Que s’est-il exactement passé, avant, durant et après le cambriolage avec violences vécu par Jean-Pierre et Olga Romani, le 26 mai 2017 ? Depuis l’ouverture du procès aux assises de Haute-Corse, dans lequel cinq jeunes hommes sont accusés, les parties civiles ont eu la possibilité de témoigner de leurs souvenirs des événements.

Ce jeudi 2 décembre, quatrième jour d’audience, les accusés ont pris place à la barre, chacun à leur tour, pour dérouler leur version des faits. Des récits plus ou moins détaillés, dont voici une synthèse non-chronologique - qui ne se tient donc pas au strict suivi de l'ordre de passage -, et uniquement basée sur les déclarations successives des accusés.

J-2 : le repérage des lieux

L’histoire débute "l’avant-veille du cambriolage". Jean-Baptiste Gaffory raconte avoir effectué aux côtés d’une seconde personne qu’il refuse de nommer un repérage des lieux. "A ce moment-là, je vois une personne partir de la propriété [des victimes]. C’était un homme d’une quarantaine d’années, assez costaud, le crâne chauve. J’ai pensé qu’il s’agissait de monsieur Romani."

Jean-Baptiste Gaffory fait remonter la description de l’individu au "commanditaire" de l’attaque, dont il ne dévoile là non plus pas l'identité. "Je lui ai demandé si c’était monsieur Romani.

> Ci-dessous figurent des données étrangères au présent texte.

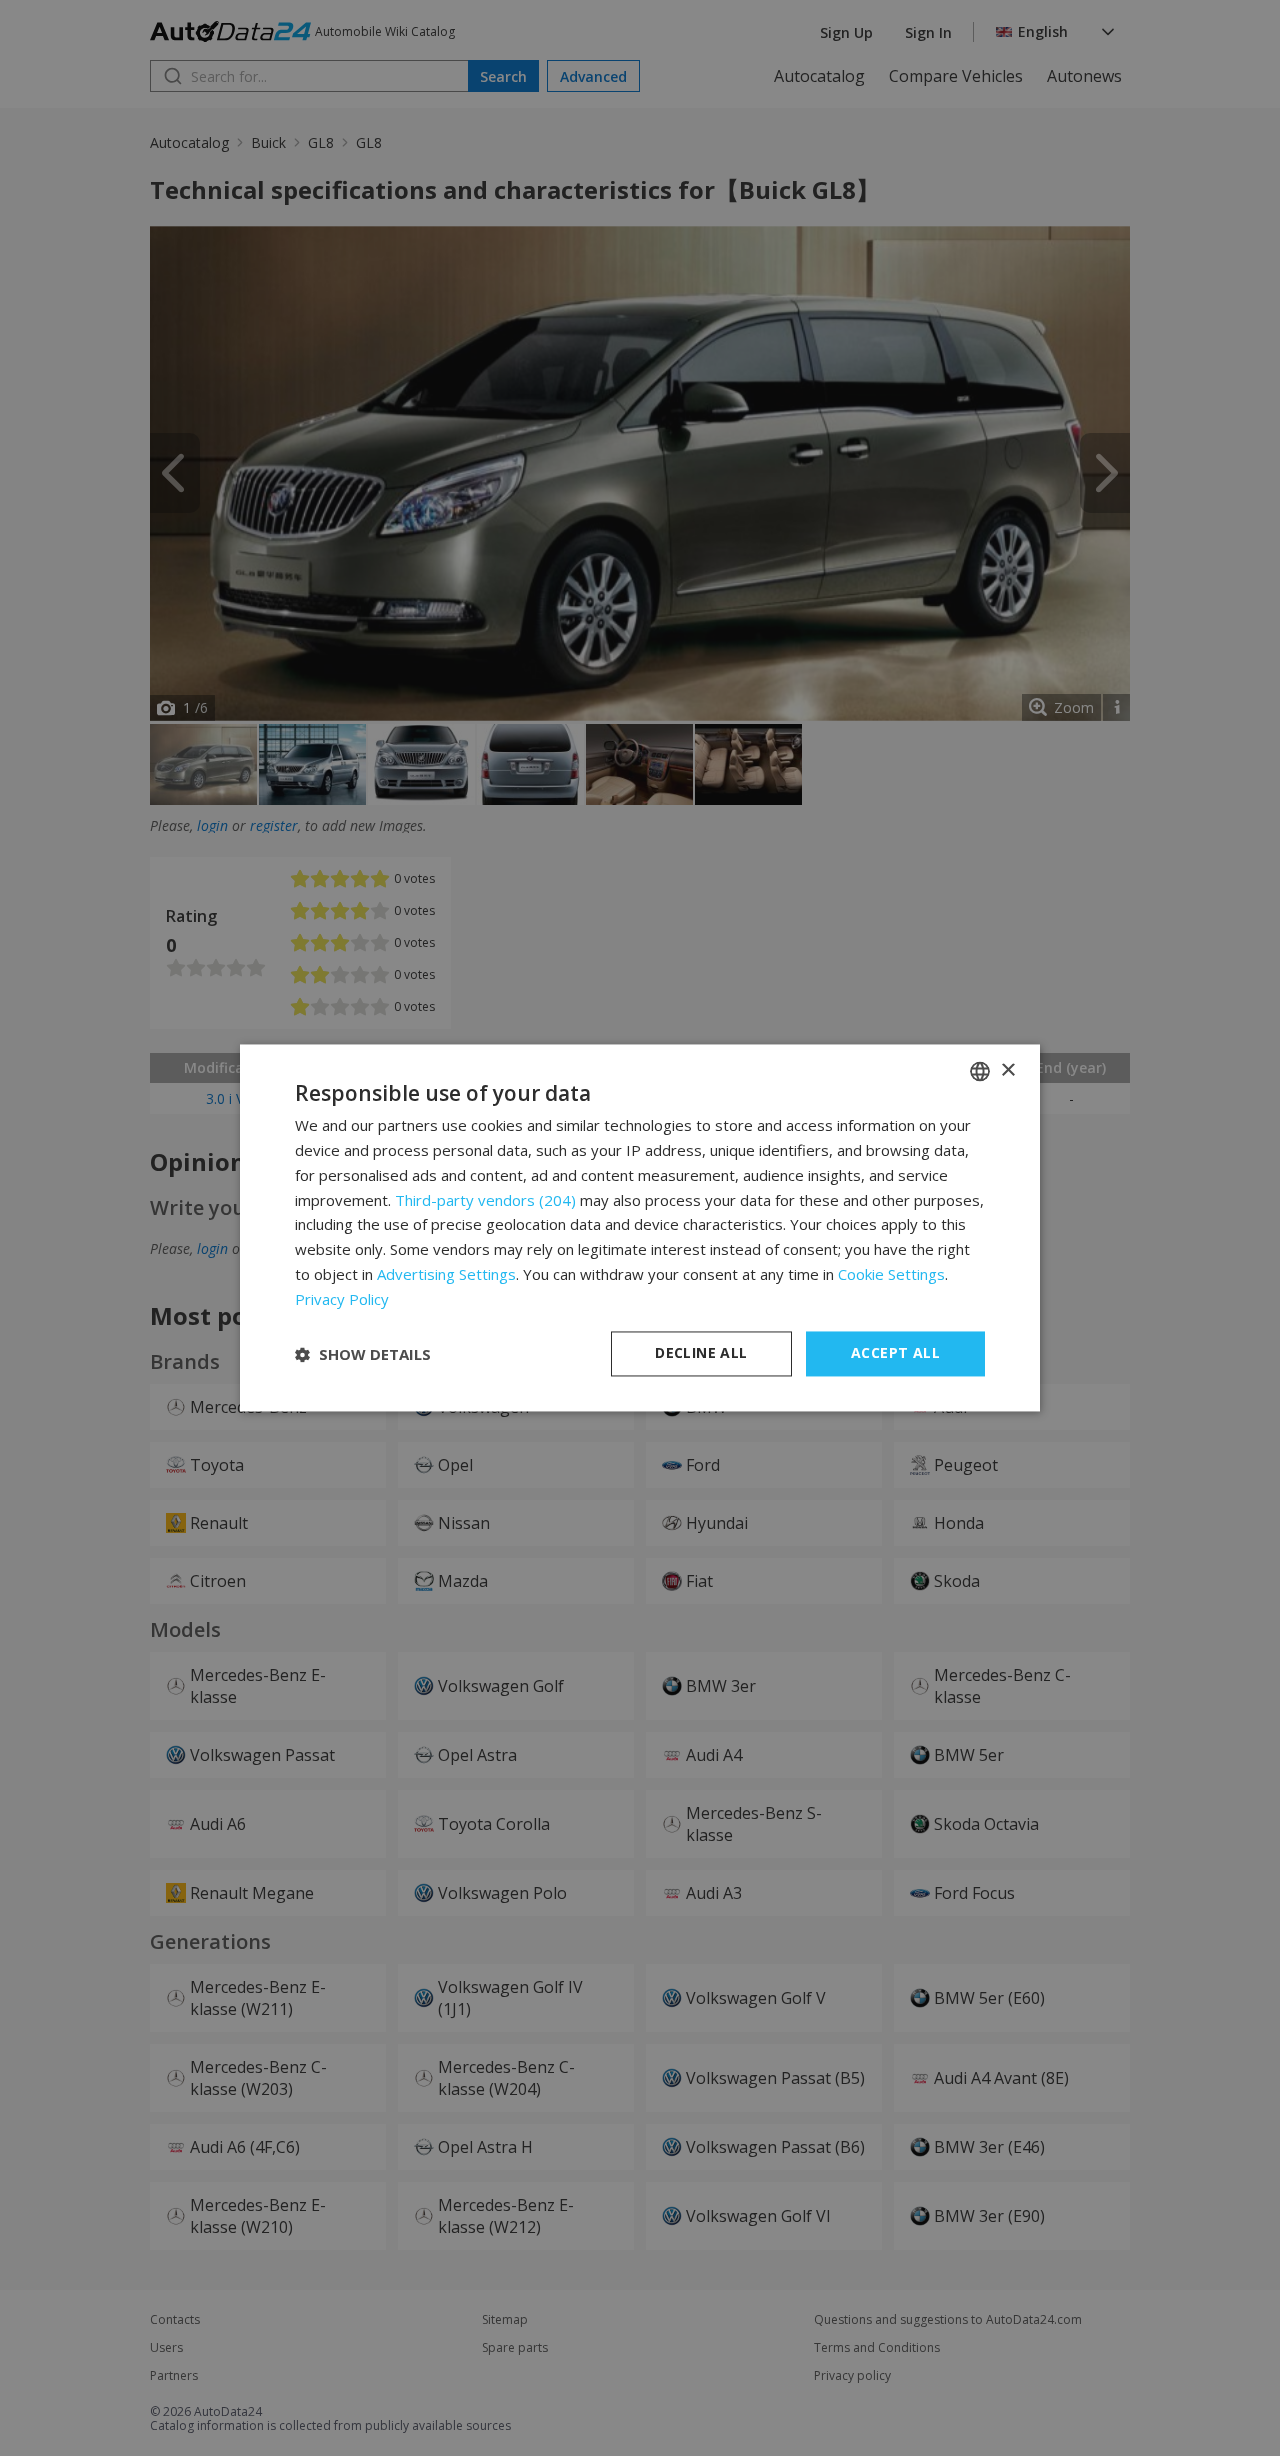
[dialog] (640, 1227)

Il m’a dit oui. Ce qui fait que j’ai confondu la cible, admet-il, les larmes aux yeux comme dans la voix. Et ça a eu une incidence sur tout le reste de l’affaire."

J-1 : la réunion préparatoire

La veille du cambriolage, une réunion préparatoire informelle est organisée. Ce rendez-vous, Anthony Rutily et Jean-Gabriel Del Piero indiquent ne pas en avoir le souvenir. Jean-Baptiste Gaffory admet lui y avoir participé : "Je ne me souviens plus de tout le monde. Mais je sais qu’il y avait aussi Jean-Gabriel et Maxime".

Affirmation confirmée par ce dernier, qui l’assure : Anthony Rutily et Andréa Gagliano s’y trouvaient également.

"Racontez-nous un peu le déroulé de cette réunion", l’interpelle le président de la cour, Thierry Jouve.

"Je n’appellerais pas vraiment ça une réunion préparatoire, estime Maxime D’Oriano. On était juste ensemble ce soir-là comme d’autres soirs, pour boire un coup. Le cambriolage, ça n’a pas été le premier sujet abordé, c’est juste arrivé dans la discussion."

"Qui l’a amené dans la conversation ?", l’arrête le président. "Je ne me souviens pas, s’excuse-t-il, avant de continuer : quand le projet est abordé, j’ai d’abord entendu qu’il manquait quelqu’un parce qu’il y a eu un désistement de dernière minute. Et puis on a commencé à m’en parler sans que je ne le demande. On m'a dit que c’était un cambriolage, qu’il y avait 200.000 euros à récupérer, que la personne qui vivait dans la maison était censée amener sa femme à l’hôpital ou la rejoindre, et qu’il n’y aurait donc personne à l’intérieur."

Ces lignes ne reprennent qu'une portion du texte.